*DATA TO PROCESS*

- - -

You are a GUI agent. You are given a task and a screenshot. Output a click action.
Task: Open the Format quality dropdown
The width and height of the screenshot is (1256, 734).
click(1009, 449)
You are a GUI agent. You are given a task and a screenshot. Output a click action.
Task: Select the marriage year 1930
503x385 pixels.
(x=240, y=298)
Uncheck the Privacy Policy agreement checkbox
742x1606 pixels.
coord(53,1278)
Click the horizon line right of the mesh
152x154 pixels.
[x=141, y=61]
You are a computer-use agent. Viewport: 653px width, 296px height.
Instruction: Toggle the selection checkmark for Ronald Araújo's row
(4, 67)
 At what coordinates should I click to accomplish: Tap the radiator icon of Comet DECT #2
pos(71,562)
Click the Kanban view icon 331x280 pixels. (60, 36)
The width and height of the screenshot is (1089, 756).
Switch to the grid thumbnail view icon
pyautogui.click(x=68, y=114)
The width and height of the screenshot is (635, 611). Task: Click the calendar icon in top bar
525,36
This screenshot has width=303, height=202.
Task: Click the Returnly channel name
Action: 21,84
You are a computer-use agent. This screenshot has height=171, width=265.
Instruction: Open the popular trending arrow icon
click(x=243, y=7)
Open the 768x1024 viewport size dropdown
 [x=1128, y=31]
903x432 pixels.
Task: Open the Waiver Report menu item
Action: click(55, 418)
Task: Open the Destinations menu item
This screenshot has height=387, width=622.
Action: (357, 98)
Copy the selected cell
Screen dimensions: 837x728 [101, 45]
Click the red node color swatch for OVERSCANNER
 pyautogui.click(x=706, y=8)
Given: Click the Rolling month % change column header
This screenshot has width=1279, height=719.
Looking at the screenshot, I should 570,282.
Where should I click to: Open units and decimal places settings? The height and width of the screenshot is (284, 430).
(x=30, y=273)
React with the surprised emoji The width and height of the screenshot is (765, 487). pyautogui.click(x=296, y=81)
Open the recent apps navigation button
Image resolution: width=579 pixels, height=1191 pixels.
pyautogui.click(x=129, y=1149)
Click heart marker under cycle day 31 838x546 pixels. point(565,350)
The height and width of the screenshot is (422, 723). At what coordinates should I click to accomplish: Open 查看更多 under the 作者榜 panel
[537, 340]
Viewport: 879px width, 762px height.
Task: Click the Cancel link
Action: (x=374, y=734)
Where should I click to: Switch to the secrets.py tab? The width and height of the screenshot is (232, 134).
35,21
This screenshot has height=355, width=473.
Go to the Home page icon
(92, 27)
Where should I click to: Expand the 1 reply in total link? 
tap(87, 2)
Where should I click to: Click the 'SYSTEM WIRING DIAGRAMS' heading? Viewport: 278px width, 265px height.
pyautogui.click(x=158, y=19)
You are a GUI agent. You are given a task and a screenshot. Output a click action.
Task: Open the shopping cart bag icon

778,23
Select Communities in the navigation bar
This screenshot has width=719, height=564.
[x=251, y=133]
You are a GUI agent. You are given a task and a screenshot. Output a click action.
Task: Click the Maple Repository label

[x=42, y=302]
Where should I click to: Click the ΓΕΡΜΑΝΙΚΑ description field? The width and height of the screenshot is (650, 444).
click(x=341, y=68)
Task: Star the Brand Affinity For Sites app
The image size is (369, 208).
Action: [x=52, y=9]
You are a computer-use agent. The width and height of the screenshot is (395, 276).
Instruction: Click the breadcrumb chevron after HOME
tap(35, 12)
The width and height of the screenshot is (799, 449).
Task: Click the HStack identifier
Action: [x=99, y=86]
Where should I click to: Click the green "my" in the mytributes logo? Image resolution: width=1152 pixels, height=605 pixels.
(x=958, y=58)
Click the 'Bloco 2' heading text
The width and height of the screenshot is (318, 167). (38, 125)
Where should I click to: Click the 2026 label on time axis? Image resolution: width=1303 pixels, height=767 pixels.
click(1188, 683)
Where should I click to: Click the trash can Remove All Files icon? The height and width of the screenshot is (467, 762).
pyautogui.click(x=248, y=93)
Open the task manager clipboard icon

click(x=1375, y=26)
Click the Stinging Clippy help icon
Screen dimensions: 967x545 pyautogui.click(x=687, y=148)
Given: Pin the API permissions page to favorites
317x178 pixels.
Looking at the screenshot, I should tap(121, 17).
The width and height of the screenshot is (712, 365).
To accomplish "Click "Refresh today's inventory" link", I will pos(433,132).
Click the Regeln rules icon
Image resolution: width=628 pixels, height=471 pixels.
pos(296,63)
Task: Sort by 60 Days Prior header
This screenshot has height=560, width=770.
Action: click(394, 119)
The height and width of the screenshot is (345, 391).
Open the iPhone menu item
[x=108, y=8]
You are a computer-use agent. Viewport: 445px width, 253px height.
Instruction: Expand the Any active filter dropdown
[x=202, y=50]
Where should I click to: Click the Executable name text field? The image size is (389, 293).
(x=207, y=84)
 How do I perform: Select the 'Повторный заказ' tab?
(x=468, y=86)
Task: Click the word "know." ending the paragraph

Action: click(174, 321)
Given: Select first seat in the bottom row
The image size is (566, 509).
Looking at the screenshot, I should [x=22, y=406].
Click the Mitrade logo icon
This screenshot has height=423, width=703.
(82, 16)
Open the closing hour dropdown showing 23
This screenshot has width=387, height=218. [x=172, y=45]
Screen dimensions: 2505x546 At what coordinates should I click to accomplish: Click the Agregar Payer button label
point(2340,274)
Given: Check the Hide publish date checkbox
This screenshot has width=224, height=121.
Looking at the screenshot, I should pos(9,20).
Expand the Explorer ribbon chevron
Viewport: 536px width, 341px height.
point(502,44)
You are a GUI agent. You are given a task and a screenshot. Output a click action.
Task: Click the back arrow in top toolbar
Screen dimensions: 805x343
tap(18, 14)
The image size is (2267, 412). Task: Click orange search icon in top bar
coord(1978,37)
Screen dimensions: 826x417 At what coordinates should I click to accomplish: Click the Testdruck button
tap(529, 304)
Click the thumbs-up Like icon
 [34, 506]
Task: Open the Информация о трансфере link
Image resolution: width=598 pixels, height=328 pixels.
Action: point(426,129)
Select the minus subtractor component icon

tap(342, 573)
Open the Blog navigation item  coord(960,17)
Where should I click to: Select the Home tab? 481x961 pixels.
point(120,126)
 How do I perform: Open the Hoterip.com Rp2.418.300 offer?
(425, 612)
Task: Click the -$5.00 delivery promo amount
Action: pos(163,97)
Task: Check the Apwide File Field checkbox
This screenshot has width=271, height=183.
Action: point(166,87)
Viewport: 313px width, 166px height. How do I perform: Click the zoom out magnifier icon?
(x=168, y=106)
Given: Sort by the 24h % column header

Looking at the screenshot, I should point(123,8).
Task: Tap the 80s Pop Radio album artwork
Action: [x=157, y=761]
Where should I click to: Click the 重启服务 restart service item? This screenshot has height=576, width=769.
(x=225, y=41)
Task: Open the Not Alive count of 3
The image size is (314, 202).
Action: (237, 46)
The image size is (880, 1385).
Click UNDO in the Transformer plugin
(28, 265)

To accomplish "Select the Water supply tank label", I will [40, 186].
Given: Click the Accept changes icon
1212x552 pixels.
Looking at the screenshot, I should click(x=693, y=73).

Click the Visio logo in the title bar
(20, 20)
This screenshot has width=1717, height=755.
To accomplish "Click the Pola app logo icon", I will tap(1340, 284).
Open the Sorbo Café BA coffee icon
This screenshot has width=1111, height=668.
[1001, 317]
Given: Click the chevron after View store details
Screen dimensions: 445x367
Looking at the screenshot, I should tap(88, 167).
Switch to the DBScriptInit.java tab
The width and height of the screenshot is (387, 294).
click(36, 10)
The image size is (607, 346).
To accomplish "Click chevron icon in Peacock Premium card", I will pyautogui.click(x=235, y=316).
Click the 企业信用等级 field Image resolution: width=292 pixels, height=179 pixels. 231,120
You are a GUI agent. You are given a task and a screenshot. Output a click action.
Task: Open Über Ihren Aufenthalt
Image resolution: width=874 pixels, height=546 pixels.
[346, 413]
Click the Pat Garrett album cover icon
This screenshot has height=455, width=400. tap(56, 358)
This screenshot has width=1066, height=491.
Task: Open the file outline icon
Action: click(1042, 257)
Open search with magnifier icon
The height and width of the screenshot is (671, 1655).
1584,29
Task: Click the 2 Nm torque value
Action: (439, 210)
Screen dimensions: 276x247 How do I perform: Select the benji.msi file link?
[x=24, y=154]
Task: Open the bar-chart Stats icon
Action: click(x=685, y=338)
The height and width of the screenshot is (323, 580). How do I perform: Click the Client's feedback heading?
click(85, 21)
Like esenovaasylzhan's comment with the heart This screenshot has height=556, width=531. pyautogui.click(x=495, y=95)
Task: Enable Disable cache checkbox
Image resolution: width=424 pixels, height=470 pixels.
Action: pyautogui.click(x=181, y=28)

- - -

*WORK REQUEST*
Up to and including the line that contains "You are a computer-use agent. Viewport: 653px", restate each line of the material above word for word, beginning with its first line.

*EXERCISE RESULT*
You are a GUI agent. You are given a task and a screenshot. Output a click action.
Task: Open the Format quality dropdown
The width and height of the screenshot is (1256, 734).
click(1009, 449)
You are a GUI agent. You are given a task and a screenshot. Output a click action.
Task: Select the marriage year 1930
503x385 pixels.
(x=240, y=298)
Uncheck the Privacy Policy agreement checkbox
742x1606 pixels.
coord(53,1278)
Click the horizon line right of the mesh
152x154 pixels.
[x=141, y=61]
You are a computer-use agent. Viewport: 653px width, 296px height.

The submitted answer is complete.